WORK REQUIRED >> Transcribe exactly, and only, the lines that run from the one containing "Select the Nasal" through the end of the records.

WORKING DATA >>
* * *

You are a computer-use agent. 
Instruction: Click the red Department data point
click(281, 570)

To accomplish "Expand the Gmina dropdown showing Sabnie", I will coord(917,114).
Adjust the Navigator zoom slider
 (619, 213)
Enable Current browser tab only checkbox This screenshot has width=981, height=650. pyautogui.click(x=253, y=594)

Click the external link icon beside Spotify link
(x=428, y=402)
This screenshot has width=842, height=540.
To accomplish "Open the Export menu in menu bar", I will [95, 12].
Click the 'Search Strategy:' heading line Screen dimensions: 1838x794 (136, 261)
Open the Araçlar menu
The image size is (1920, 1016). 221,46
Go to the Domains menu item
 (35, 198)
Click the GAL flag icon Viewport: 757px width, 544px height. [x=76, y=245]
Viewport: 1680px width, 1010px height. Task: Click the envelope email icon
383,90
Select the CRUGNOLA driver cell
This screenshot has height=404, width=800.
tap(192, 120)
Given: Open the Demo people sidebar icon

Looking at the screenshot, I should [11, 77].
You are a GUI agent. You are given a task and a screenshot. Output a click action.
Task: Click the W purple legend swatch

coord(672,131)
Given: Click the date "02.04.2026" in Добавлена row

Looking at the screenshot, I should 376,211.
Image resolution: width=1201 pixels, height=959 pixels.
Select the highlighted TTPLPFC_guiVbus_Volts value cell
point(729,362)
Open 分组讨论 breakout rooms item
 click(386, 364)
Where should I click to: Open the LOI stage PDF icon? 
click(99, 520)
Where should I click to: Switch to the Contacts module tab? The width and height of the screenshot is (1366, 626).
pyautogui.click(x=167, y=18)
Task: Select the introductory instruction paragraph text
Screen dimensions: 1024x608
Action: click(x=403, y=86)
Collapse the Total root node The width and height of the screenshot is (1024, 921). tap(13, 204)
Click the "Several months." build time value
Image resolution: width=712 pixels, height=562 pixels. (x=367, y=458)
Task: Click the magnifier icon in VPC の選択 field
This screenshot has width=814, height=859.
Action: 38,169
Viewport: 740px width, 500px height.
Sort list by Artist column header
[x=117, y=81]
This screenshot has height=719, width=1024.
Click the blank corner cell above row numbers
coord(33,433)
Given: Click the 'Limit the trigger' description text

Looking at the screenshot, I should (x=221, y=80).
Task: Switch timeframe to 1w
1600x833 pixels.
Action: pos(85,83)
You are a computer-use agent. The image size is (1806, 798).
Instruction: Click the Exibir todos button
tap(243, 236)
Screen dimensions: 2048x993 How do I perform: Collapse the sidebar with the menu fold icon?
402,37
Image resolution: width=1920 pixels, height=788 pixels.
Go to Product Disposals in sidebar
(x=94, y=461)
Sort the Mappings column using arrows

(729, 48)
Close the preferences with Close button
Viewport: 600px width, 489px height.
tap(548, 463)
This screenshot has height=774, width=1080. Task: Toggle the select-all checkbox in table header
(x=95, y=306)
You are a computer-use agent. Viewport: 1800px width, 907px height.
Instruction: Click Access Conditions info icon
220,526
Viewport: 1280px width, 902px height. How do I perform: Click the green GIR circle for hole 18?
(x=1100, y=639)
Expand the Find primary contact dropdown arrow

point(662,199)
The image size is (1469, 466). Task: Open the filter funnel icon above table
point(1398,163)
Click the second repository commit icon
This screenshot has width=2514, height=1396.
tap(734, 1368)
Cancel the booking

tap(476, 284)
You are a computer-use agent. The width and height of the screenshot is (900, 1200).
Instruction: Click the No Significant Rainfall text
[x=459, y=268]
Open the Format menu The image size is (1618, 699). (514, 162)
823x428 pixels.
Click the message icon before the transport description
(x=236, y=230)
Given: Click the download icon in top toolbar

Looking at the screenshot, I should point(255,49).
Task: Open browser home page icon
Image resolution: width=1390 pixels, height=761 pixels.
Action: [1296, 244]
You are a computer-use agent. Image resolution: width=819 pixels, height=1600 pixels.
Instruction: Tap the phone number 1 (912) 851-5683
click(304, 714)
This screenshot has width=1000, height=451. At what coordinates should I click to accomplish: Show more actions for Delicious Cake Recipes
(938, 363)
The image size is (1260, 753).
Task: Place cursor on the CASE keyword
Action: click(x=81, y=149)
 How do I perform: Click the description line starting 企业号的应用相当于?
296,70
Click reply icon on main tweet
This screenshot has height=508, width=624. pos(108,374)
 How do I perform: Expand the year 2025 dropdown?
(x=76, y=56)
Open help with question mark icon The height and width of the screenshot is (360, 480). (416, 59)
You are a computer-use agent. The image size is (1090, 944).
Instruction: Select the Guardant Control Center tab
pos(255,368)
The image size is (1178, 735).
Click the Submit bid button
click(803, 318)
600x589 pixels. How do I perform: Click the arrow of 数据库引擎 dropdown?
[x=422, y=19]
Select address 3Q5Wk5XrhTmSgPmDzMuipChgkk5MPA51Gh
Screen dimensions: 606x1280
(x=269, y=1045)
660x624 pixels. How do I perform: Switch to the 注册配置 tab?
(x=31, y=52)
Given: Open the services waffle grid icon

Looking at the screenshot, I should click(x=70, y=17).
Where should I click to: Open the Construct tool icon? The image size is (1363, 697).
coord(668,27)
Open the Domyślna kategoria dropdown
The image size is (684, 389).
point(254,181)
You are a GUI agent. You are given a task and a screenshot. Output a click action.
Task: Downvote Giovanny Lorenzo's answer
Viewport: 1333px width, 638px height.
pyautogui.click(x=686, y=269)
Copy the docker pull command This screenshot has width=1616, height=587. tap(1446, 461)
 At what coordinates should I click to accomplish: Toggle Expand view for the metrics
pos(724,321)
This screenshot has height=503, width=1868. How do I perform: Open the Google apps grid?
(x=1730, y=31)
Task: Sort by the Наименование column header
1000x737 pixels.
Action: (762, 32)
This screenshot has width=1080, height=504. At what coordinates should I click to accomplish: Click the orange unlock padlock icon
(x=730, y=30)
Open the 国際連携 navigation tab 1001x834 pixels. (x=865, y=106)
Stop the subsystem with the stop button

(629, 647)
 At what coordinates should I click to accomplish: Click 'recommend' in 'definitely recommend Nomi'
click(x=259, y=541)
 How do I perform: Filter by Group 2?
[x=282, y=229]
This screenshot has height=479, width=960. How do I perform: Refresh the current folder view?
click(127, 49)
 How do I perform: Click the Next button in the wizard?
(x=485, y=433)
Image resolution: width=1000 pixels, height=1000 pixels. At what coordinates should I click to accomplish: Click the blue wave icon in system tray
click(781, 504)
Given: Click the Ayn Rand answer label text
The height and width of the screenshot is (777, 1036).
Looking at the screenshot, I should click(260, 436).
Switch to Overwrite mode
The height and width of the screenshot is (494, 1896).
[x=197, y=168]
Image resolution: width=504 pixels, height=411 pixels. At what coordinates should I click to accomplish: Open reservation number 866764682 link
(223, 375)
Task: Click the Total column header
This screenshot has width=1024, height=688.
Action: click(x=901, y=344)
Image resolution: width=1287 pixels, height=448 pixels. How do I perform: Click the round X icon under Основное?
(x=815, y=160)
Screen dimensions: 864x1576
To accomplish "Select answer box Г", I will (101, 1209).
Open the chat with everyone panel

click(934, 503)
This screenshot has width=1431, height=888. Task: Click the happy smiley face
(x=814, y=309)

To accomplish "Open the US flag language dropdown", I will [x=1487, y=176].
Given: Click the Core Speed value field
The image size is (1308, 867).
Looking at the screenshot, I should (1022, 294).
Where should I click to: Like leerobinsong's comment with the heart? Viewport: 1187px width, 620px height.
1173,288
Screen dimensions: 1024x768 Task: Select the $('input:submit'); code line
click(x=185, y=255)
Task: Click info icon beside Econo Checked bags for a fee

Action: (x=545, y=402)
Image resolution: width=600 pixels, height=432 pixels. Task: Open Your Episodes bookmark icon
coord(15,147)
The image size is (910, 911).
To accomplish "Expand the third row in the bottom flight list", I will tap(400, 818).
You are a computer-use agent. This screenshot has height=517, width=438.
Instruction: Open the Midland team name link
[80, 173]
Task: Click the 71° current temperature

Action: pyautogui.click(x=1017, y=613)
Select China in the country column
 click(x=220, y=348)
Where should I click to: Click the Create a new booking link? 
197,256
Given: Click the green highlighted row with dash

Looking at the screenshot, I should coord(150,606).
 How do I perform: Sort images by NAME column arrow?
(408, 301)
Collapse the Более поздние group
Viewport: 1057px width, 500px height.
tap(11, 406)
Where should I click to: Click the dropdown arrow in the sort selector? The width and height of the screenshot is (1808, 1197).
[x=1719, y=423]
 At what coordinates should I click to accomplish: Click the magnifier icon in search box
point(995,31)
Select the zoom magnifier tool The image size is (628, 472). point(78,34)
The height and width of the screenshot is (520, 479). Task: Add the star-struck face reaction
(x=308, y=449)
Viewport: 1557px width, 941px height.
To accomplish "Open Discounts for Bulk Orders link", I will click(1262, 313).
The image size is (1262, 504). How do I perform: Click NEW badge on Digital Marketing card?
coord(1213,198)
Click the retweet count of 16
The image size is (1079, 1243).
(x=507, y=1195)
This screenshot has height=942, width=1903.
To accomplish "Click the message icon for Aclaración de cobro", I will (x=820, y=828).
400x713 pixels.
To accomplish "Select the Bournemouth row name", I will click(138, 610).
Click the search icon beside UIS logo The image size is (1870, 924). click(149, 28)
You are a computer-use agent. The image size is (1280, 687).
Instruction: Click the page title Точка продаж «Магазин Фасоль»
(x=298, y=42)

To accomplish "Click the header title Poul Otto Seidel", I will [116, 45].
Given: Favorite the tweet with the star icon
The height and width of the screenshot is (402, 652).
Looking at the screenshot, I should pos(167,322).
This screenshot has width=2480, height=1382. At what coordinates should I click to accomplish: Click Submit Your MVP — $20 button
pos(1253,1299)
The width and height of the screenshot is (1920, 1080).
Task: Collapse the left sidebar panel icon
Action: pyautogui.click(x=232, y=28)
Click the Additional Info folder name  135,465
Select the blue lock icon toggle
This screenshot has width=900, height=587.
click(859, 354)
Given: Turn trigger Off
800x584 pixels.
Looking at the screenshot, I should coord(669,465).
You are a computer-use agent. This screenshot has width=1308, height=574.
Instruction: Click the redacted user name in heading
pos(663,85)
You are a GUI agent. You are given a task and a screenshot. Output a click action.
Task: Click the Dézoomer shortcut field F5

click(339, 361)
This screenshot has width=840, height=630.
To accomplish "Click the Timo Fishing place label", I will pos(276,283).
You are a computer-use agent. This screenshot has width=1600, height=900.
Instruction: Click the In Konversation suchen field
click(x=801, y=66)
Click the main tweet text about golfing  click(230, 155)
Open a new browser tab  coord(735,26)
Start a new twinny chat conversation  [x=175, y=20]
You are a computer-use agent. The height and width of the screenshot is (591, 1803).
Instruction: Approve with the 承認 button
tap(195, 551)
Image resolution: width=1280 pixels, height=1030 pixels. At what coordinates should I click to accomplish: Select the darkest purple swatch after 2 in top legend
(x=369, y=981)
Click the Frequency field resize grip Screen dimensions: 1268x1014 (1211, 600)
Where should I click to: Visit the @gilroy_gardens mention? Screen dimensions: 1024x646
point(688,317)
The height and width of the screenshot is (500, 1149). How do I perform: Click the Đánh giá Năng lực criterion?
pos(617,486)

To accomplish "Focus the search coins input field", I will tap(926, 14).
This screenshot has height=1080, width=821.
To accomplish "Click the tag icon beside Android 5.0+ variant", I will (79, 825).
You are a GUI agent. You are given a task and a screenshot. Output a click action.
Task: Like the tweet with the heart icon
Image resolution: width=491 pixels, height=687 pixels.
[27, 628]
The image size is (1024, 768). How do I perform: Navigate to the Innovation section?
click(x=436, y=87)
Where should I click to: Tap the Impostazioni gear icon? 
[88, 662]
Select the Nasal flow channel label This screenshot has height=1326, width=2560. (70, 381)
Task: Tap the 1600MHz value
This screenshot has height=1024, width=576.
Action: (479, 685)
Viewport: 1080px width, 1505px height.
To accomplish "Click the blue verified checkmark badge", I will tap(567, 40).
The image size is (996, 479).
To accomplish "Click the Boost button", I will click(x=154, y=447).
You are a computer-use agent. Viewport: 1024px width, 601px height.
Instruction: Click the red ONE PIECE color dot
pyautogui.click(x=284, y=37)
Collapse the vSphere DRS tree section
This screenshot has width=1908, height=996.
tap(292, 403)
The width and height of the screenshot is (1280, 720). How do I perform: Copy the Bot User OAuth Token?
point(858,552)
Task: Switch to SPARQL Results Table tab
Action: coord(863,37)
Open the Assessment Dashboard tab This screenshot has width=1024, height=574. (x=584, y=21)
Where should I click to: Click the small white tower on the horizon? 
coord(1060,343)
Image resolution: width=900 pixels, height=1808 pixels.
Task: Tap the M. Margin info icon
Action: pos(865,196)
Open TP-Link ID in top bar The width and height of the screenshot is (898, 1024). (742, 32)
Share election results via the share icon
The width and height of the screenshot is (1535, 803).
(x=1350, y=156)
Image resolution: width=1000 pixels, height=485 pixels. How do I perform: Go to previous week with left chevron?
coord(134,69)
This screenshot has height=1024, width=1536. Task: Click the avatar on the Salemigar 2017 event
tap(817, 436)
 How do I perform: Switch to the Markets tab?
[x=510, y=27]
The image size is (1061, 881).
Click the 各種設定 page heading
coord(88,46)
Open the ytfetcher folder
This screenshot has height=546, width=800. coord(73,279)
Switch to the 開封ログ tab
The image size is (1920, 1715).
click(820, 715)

* * *

WRITTEN ANSWER >>
Select the Nasal flow channel label This screenshot has height=1326, width=2560. (70, 381)
Task: Tap the 1600MHz value
This screenshot has height=1024, width=576.
Action: (479, 685)
Viewport: 1080px width, 1505px height.
To accomplish "Click the blue verified checkmark badge", I will tap(567, 40).
The image size is (996, 479).
To accomplish "Click the Boost button", I will click(x=154, y=447).
You are a computer-use agent. Viewport: 1024px width, 601px height.
Instruction: Click the red ONE PIECE color dot
pyautogui.click(x=284, y=37)
Collapse the vSphere DRS tree section
This screenshot has width=1908, height=996.
tap(292, 403)
The width and height of the screenshot is (1280, 720). How do I perform: Copy the Bot User OAuth Token?
point(858,552)
Task: Switch to SPARQL Results Table tab
Action: coord(863,37)
Open the Assessment Dashboard tab This screenshot has width=1024, height=574. (x=584, y=21)
Where should I click to: Click the small white tower on the horizon? 
coord(1060,343)
Image resolution: width=900 pixels, height=1808 pixels.
Task: Tap the M. Margin info icon
Action: pos(865,196)
Open TP-Link ID in top bar The width and height of the screenshot is (898, 1024). (742, 32)
Share election results via the share icon
The width and height of the screenshot is (1535, 803).
(x=1350, y=156)
Image resolution: width=1000 pixels, height=485 pixels. How do I perform: Go to previous week with left chevron?
coord(134,69)
This screenshot has height=1024, width=1536. Task: Click the avatar on the Salemigar 2017 event
tap(817, 436)
 How do I perform: Switch to the Markets tab?
[x=510, y=27]
The image size is (1061, 881).
Click the 各種設定 page heading
coord(88,46)
Open the ytfetcher folder
This screenshot has height=546, width=800. coord(73,279)
Switch to the 開封ログ tab
The image size is (1920, 1715).
click(820, 715)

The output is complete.